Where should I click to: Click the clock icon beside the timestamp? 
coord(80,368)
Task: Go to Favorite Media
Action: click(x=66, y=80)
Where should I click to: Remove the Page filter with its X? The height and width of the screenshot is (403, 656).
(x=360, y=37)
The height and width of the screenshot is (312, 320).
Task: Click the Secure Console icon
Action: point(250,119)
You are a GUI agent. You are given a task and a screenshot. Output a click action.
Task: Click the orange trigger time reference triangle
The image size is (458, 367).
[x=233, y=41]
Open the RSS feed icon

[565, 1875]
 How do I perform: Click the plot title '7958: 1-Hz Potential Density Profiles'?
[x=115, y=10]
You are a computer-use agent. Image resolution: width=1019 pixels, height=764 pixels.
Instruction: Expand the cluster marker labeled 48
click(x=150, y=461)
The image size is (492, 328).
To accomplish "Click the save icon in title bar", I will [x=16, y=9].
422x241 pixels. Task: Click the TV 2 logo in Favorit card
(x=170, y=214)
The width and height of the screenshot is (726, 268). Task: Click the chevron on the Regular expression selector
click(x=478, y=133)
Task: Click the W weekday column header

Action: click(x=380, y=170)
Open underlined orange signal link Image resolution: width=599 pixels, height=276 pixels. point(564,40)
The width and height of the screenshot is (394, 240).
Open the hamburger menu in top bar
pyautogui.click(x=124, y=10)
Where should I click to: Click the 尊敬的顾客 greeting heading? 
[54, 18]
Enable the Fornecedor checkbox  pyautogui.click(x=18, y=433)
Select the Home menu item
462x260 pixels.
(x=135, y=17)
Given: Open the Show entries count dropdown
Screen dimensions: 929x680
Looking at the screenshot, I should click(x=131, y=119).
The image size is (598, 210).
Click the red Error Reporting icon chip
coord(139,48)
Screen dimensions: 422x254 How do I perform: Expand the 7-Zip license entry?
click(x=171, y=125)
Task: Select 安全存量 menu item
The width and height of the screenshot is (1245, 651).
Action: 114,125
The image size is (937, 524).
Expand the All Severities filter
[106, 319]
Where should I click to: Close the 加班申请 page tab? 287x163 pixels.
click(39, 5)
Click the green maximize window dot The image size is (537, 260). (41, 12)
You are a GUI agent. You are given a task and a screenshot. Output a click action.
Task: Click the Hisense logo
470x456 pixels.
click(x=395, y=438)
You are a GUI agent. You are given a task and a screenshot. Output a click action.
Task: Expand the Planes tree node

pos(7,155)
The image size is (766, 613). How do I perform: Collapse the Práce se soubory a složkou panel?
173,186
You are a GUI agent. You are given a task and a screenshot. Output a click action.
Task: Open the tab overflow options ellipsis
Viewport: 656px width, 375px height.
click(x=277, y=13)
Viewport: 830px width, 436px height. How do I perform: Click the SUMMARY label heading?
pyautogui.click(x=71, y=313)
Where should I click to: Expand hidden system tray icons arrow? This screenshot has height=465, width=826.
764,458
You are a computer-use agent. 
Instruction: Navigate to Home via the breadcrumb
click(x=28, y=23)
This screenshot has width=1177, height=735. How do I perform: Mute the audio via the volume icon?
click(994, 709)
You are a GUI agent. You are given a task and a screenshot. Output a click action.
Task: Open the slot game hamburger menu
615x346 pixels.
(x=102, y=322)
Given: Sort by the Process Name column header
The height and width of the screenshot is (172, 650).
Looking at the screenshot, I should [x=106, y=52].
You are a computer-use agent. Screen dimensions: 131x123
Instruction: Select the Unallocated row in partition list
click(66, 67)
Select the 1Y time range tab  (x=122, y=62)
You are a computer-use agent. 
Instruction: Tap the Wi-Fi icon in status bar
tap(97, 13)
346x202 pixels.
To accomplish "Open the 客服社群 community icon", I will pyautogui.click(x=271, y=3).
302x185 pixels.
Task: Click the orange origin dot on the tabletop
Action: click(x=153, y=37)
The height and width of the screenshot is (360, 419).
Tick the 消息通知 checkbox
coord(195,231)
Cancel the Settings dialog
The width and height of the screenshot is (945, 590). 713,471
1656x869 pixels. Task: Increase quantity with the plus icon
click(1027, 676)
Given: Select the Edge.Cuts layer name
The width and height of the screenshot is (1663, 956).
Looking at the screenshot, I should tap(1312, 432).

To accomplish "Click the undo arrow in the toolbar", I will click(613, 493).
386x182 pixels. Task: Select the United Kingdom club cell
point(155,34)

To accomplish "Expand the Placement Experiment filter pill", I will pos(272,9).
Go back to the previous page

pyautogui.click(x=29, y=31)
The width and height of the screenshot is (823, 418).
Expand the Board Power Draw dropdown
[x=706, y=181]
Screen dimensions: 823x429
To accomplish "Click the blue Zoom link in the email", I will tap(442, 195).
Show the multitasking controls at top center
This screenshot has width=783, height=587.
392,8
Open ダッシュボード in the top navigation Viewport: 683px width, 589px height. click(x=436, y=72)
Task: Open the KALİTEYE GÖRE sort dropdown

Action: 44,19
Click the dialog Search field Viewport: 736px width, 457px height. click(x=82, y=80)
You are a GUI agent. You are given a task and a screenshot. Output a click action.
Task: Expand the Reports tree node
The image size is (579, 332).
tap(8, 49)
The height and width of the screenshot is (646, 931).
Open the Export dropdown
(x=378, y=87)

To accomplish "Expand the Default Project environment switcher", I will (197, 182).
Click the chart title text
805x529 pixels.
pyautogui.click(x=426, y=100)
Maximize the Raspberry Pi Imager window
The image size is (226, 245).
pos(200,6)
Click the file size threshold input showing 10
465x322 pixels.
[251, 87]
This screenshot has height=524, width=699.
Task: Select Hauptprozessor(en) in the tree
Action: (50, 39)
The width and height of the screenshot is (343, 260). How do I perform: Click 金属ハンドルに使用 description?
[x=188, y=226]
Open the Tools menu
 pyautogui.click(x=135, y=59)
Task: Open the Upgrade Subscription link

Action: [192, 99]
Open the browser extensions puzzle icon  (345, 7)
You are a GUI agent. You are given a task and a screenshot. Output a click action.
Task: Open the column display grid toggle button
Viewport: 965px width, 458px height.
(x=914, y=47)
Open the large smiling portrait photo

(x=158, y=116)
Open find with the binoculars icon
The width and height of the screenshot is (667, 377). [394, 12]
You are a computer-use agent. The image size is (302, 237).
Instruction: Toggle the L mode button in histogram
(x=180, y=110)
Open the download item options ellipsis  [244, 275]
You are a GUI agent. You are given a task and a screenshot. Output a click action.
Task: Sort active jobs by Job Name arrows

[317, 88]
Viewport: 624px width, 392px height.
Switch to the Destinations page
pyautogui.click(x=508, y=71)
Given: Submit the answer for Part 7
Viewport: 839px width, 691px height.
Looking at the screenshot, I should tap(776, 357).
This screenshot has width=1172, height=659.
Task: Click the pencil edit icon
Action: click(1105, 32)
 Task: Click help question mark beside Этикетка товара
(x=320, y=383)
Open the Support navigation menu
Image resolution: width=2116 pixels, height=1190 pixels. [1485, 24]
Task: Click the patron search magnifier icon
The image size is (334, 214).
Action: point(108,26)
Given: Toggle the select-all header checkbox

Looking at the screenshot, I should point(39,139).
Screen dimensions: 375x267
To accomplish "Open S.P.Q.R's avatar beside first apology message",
────
> **Task details**
Convert all of the lines above into a JSON list of strings, one string per line, leaving out blank lines.

> **Answer for the task**
[
  "Where should I click to: Click the clock icon beside the timestamp? ",
  "coord(80,368)",
  "Task: Go to Favorite Media",
  "Action: click(x=66, y=80)",
  "Where should I click to: Remove the Page filter with its X? The height and width of the screenshot is (403, 656).",
  "(x=360, y=37)",
  "The height and width of the screenshot is (312, 320).",
  "Task: Click the Secure Console icon",
  "Action: point(250,119)",
  "You are a GUI agent. You are given a task and a screenshot. Output a click action.",
  "Task: Click the orange trigger time reference triangle",
  "The image size is (458, 367).",
  "[x=233, y=41]",
  "Open the RSS feed icon",
  "[565, 1875]",
  " How do I perform: Click the plot title '7958: 1-Hz Potential Density Profiles'?",
  "[x=115, y=10]",
  "You are a computer-use agent. Image resolution: width=1019 pixels, height=764 pixels.",
  "Instruction: Expand the cluster marker labeled 48",
  "click(x=150, y=461)",
  "The image size is (492, 328).",
  "To accomplish \"Click the save icon in title bar\", I will [x=16, y=9].",
  "422x241 pixels. Task: Click the TV 2 logo in Favorit card",
  "(x=170, y=214)",
  "The width and height of the screenshot is (726, 268). Task: Click the chevron on the Regular expression selector",
  "click(x=478, y=133)",
  "Task: Click the W weekday column header",
  "Action: click(x=380, y=170)",
  "Open underlined orange signal link Image resolution: width=599 pixels, height=276 pixels. point(564,40)",
  "The width and height of the screenshot is (394, 240).",
  "Open the hamburger menu in top bar",
  "pyautogui.click(x=124, y=10)",
  "Where should I click to: Click the 尊敬的顾客 greeting heading? ",
  "[54, 18]",
  "Enable the Fornecedor checkbox  pyautogui.click(x=18, y=433)",
  "Select the Home menu item",
  "462x260 pixels.",
  "(x=135, y=17)",
  "Given: Open the Show entries count dropdown",
  "Screen dimensions: 929x680",
  "Looking at the screenshot, I should click(x=131, y=119).",
  "The image size is (598, 210).",
  "Click the red Error Reporting icon chip",
  "coord(139,48)",
  "Screen dimensions: 422x254 How do I perform: Expand the 7-Zip license entry?",
  "click(x=171, y=125)",
  "Task: Select 安全存量 menu item",
  "The width and height of the screenshot is (1245, 651).",
  "Action: 114,125",
  "The image size is (937, 524).",
  "Expand the All Severities filter",
  "[106, 319]",
  "Where should I click to: Close the 加班申请 page tab? 287x163 pixels.",
  "click(39, 5)",
  "Click the green maximize window dot The image size is (537, 260). (41, 12)",
  "You are a GUI agent. You are given a task and a screenshot. Output a click action.",
  "Task: Click the Hisense logo",
  "470x456 pixels.",
  "click(x=395, y=438)",
  "You are a GUI agent. You are given a task and a screenshot. Output a click action.",
  "Task: Expand the Planes tree node",
  "pos(7,155)",
  "The image size is (766, 613). How do I perform: Collapse the Práce se soubory a složkou panel?",
  "173,186",
  "You are a GUI agent. You are given a task and a screenshot. Output a click action.",
  "Task: Open the tab overflow options ellipsis",
  "Viewport: 656px width, 375px height.",
  "click(x=277, y=13)",
  "Viewport: 830px width, 436px height. How do I perform: Click the SUMMARY label heading?",
  "pyautogui.click(x=71, y=313)",
  "Where should I click to: Expand hidden system tray icons arrow? This screenshot has height=465, width=826.",
  "764,458",
  "You are a computer-use agent. ",
  "Instruction: Navigate to Home via the breadcrumb",
  "click(x=28, y=23)",
  "This screenshot has width=1177, height=735. How do I perform: Mute the audio via the volume icon?",
  "click(994, 709)",
  "You are a GUI agent. You are given a task and a screenshot. Output a click action.",
  "Task: Open the slot game hamburger menu",
  "615x346 pixels.",
  "(x=102, y=322)",
  "Given: Sort by the Process Name column header",
  "The height and width of the screenshot is (172, 650).",
  "Looking at the screenshot, I should [x=106, y=52].",
  "You are a computer-use agent. Screen dimensions: 131x123",
  "Instruction: Select the Unallocated row in partition list",
  "click(66, 67)",
  "Select the 1Y time range tab  (x=122, y=62)",
  "You are a computer-use agent. ",
  "Instruction: Tap the Wi-Fi icon in status bar",
  "tap(97, 13)",
  "346x202 pixels.",
  "To accomplish \"Open the 客服社群 community icon\", I will pyautogui.click(x=271, y=3).",
  "302x185 pixels.",
  "Task: Click the orange origin dot on the tabletop",
  "Action: click(x=153, y=37)",
  "The height and width of the screenshot is (360, 419).",
  "Tick the 消息通知 checkbox",
  "coord(195,231)",
  "Cancel the Settings dialog",
  "The width and height of the screenshot is (945, 590). 713,471",
  "1656x869 pixels. Task: Increase quantity with the plus icon",
  "click(1027, 676)",
  "Given: Select the Edge.Cuts layer name",
  "The width and height of the screenshot is (1663, 956).",
  "Looking at the screenshot, I should tap(1312, 432).",
  "To accomplish \"Click the undo arrow in the toolbar\", I will click(613, 493).",
  "386x182 pixels. Task: Select the United Kingdom club cell",
  "point(155,34)",
  "To accomplish \"Expand the Placement Experiment filter pill\", I will pos(272,9).",
  "Go back to the previous page",
  "pyautogui.click(x=29, y=31)",
  "The width and height of the screenshot is (823, 418).",
  "Expand the Board Power Draw dropdown",
  "[x=706, y=181]",
  "Screen dimensions: 823x429",
  "To accomplish \"Click the blue Zoom link in the email\", I will tap(442, 195).",
  "Show the multitasking controls at top center",
  "This screenshot has width=783, height=587.",
  "392,8",
  "Open ダッシュボード in the top navigation Viewport: 683px width, 589px height. click(x=436, y=72)",
  "Task: Open the KALİTEYE GÖRE sort dropdown",
  "Action: 44,19",
  "Click the dialog Search field Viewport: 736px width, 457px height. click(x=82, y=80)",
  "You are a GUI agent. You are given a task and a screenshot. Output a click action.",
  "Task: Expand the Reports tree node",
  "The image size is (579, 332).",
  "tap(8, 49)",
  "The height and width of the screenshot is (646, 931).",
  "Open the Export dropdown",
  "(x=378, y=87)",
  "To accomplish \"Expand the Default Project environment switcher\", I will (197, 182).",
  "Click the chart title text",
  "805x529 pixels.",
  "pyautogui.click(x=426, y=100)",
  "Maximize the Raspberry Pi Imager window",
  "The image size is (226, 245).",
  "pos(200,6)",
  "Click the file size threshold input showing 10",
  "465x322 pixels.",
  "[251, 87]",
  "This screenshot has height=524, width=699.",
  "Task: Select Hauptprozessor(en) in the tree",
  "Action: (50, 39)",
  "The width and height of the screenshot is (343, 260). How do I perform: Click 金属ハンドルに使用 description?",
  "[x=188, y=226]",
  "Open the Tools menu",
  " pyautogui.click(x=135, y=59)",
  "Task: Open the Upgrade Subscription link",
  "Action: [192, 99]",
  "Open the browser extensions puzzle icon  (345, 7)",
  "You are a GUI agent. You are given a task and a screenshot. Output a click action.",
  "Task: Open the column display grid toggle button",
  "Viewport: 965px width, 458px height.",
  "(x=914, y=47)",
  "Open the large smiling portrait photo",
  "(x=158, y=116)",
  "Open find with the binoculars icon",
  "The width and height of the screenshot is (667, 377). [394, 12]",
  "You are a computer-use agent. The image size is (302, 237).",
  "Instruction: Toggle the L mode button in histogram",
  "(x=180, y=110)",
  "Open the download item options ellipsis  [244, 275]",
  "You are a GUI agent. You are given a task and a screenshot. Output a click action.",
  "Task: Sort active jobs by Job Name arrows",
  "[317, 88]",
  "Viewport: 624px width, 392px height.",
  "Switch to the Destinations page",
  "pyautogui.click(x=508, y=71)",
  "Given: Submit the answer for Part 7",
  "Viewport: 839px width, 691px height.",
  "Looking at the screenshot, I should tap(776, 357).",
  "This screenshot has width=1172, height=659.",
  "Task: Click the pencil edit icon",
  "Action: click(1105, 32)",
  " Task: Click help question mark beside Этикетка товара",
  "(x=320, y=383)",
  "Open the Support navigation menu",
  "Image resolution: width=2116 pixels, height=1190 pixels. [1485, 24]",
  "Task: Click the patron search magnifier icon",
  "The image size is (334, 214).",
  "Action: point(108,26)",
  "Given: Toggle the select-all header checkbox",
  "Looking at the screenshot, I should point(39,139).",
  "Screen dimensions: 375x267",
  "To accomplish \"Open S.P.Q.R's avatar beside first apology message\","
]